Restate word for word only the lines from the one with "Instruction: Click the blue 2 TB plan badge" through the end of the records; no pictures belong in the copy.

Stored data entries
○ ○ ○ ○

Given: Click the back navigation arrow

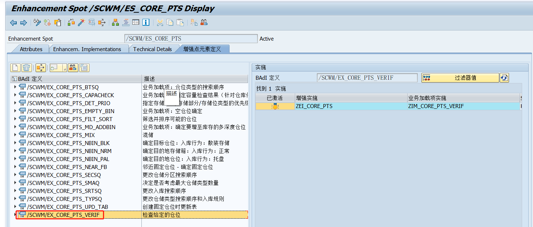Looking at the screenshot, I should [13, 22].
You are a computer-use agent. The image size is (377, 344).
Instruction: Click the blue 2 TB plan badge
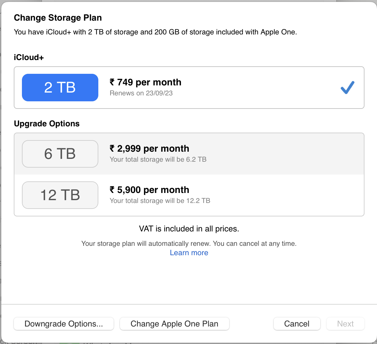click(60, 88)
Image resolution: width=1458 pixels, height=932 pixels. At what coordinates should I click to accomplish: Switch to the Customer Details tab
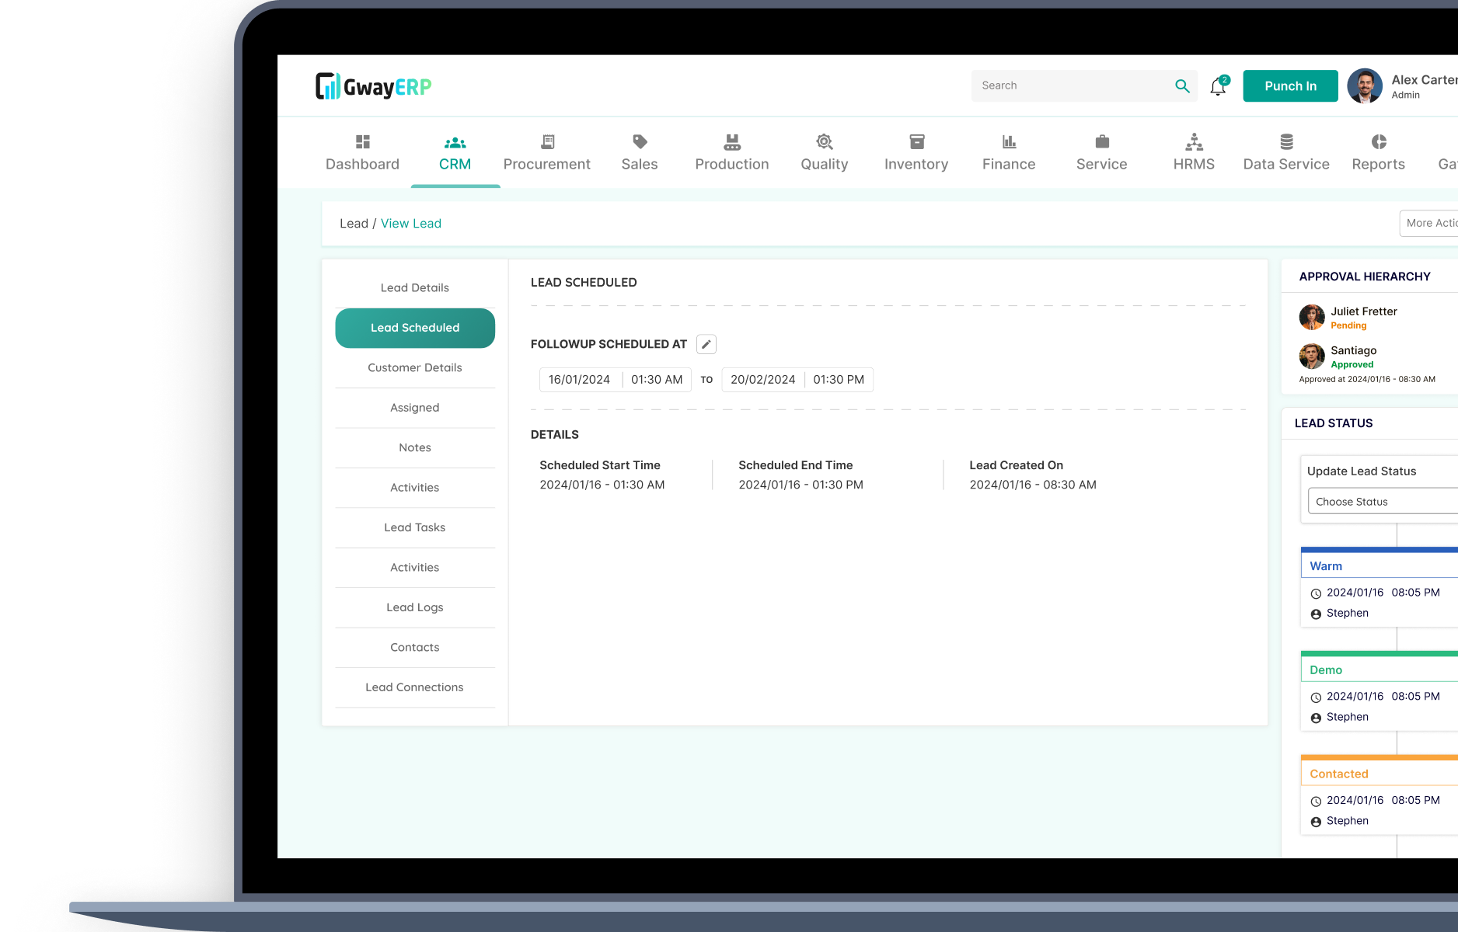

○ ○ ○ ○

EXERCISE SOLUTION:
Instruction: Click the blue 2 TB plan badge
click(60, 88)
Image resolution: width=1458 pixels, height=932 pixels. At what coordinates should I click to accomplish: Switch to the Customer Details tab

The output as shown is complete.